Problem: Nothing but the exact lines from the one containing "Viewport: 834px width, 758px height." through the last line of the records below belongs in your answer.
**** Supplied information ****
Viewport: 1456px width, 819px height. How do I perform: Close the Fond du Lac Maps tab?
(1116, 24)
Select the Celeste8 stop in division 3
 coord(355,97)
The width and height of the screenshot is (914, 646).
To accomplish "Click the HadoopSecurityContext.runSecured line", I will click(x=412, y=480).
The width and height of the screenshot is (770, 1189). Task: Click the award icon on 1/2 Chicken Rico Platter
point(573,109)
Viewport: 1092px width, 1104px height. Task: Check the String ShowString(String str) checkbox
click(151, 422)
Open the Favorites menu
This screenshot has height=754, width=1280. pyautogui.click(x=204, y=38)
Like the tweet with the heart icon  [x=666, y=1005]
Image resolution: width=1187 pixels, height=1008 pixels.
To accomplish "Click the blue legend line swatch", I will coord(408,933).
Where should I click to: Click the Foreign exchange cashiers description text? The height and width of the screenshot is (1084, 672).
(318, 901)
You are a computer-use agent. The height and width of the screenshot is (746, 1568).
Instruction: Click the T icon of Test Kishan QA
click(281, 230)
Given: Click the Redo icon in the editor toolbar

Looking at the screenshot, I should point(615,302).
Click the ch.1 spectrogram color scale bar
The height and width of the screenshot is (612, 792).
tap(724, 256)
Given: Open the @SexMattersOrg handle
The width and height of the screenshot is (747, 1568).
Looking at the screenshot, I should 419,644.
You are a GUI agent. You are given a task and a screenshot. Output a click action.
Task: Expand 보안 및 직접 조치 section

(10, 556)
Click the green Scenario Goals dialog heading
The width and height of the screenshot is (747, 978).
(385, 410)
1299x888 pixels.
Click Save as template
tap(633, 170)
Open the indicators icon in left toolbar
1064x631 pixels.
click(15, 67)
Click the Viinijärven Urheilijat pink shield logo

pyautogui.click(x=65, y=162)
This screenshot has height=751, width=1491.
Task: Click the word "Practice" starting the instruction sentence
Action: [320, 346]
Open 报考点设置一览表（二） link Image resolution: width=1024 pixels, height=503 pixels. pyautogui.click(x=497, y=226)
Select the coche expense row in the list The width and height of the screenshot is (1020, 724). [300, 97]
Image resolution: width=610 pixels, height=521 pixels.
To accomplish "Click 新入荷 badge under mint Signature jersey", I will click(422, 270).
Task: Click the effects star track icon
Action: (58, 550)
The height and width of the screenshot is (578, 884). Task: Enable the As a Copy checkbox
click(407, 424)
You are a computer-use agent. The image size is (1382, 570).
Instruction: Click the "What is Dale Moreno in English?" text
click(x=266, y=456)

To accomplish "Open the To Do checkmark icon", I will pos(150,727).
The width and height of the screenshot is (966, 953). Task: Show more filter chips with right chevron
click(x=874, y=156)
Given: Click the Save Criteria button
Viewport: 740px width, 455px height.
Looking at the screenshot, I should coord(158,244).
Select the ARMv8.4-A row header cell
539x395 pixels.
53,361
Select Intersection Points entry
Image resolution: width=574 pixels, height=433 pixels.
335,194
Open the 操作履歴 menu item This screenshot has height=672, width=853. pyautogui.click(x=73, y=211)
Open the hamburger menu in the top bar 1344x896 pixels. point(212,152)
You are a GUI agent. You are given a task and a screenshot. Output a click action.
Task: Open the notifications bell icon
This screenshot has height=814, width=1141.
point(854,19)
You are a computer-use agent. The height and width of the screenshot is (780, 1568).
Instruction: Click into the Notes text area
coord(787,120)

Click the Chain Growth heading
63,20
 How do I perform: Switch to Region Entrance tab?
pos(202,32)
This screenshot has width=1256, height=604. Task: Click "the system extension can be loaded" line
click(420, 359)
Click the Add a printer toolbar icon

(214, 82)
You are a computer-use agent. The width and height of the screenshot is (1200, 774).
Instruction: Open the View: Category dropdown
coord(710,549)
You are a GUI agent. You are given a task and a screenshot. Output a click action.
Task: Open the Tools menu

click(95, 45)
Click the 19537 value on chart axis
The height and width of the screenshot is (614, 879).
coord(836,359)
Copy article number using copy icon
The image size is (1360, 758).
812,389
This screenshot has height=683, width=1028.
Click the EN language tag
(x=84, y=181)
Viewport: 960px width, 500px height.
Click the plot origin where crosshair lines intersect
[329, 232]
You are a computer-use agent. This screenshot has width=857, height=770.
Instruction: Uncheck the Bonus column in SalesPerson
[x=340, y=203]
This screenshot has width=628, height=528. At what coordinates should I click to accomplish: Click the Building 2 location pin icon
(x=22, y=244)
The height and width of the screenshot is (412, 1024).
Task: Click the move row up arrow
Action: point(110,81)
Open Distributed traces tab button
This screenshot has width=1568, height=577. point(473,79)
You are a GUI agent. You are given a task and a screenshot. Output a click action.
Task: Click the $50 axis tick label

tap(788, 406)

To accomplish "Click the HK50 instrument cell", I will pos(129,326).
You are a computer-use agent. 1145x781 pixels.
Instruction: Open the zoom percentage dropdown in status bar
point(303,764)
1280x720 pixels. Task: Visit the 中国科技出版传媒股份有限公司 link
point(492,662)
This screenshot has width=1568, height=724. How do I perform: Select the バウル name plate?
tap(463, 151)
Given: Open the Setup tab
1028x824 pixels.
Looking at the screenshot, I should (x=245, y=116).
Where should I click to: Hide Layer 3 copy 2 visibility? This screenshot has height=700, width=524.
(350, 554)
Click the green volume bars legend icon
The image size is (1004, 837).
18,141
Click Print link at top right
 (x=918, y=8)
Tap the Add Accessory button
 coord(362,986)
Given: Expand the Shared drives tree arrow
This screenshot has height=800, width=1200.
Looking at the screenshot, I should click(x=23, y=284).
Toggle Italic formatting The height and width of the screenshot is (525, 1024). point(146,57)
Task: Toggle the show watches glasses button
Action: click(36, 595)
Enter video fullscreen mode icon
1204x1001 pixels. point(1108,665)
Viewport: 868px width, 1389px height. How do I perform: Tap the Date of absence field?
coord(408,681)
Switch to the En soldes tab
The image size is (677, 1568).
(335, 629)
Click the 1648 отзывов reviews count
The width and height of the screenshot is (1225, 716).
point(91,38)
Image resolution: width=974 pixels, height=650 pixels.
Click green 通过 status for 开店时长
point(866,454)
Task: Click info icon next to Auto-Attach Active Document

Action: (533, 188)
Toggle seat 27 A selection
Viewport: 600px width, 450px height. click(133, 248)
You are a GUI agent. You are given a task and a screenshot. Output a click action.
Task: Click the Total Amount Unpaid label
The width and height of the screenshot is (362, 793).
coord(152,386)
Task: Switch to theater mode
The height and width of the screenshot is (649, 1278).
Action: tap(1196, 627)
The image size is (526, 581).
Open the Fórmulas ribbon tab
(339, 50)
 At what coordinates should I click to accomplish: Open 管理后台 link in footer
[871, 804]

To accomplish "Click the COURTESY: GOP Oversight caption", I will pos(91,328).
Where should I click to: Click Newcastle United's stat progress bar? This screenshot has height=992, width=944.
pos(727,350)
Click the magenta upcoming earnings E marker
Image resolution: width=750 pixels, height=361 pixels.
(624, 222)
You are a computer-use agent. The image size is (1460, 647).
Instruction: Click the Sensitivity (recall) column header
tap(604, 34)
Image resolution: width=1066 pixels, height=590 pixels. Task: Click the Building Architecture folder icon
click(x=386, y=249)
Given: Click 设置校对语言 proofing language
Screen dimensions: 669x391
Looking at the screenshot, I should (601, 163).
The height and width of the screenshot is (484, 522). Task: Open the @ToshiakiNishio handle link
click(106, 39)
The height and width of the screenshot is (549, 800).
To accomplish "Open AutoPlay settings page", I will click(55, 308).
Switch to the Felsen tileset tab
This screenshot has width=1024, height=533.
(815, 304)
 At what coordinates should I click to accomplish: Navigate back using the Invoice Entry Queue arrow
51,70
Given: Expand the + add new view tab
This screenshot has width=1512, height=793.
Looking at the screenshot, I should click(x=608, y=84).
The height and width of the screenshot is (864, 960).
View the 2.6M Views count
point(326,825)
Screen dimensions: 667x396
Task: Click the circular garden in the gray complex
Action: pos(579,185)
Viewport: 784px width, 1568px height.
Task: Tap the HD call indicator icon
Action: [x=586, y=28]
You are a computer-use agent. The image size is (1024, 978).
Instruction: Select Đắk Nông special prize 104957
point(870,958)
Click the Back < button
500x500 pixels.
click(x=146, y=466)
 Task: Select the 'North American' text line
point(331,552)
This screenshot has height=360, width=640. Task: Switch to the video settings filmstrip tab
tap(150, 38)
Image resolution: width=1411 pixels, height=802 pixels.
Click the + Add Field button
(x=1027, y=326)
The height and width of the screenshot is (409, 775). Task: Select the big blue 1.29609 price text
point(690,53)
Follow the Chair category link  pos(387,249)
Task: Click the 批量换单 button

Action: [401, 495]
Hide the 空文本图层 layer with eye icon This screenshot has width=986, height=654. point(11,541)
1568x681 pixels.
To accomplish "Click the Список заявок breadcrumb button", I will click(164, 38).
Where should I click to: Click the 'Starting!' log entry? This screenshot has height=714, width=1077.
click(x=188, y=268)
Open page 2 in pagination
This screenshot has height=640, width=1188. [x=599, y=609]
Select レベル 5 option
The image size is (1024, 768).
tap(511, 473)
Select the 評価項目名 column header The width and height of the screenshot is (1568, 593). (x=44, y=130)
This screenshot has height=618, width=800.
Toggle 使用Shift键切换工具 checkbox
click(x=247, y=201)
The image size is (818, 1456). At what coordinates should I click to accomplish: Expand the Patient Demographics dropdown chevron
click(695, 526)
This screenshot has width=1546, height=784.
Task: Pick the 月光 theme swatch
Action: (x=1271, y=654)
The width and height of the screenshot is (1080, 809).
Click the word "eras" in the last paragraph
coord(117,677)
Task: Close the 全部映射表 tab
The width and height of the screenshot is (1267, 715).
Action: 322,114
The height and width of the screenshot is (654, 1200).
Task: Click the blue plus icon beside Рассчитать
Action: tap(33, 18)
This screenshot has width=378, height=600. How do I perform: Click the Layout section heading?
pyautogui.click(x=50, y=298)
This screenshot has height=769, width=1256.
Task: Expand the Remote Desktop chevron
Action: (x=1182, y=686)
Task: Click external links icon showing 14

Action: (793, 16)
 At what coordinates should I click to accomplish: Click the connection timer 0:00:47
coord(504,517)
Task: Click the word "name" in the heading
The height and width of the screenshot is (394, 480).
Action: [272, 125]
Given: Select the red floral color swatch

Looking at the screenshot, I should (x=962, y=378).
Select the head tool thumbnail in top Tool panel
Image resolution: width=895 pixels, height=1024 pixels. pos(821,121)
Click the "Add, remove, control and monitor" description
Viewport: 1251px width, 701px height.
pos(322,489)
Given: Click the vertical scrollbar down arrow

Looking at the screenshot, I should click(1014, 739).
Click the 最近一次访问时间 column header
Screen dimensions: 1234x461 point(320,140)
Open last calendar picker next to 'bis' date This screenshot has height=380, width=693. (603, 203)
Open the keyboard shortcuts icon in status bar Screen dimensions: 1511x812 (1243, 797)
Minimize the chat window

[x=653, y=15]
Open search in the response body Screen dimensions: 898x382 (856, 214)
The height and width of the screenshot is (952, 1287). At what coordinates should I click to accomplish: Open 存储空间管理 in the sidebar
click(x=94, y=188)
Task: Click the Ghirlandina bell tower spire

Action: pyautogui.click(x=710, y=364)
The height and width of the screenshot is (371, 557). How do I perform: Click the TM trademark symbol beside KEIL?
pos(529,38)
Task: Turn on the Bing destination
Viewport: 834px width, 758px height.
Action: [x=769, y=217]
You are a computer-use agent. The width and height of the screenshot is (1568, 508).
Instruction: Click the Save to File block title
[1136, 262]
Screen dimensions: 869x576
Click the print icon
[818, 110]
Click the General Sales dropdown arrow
****
Written answer:
Viewport: 834px width, 758px height.
Action: [x=769, y=217]
You are a computer-use agent. The width and height of the screenshot is (1568, 508).
Instruction: Click the Save to File block title
[1136, 262]
Screen dimensions: 869x576
Click the print icon
[818, 110]
Click the General Sales dropdown arrow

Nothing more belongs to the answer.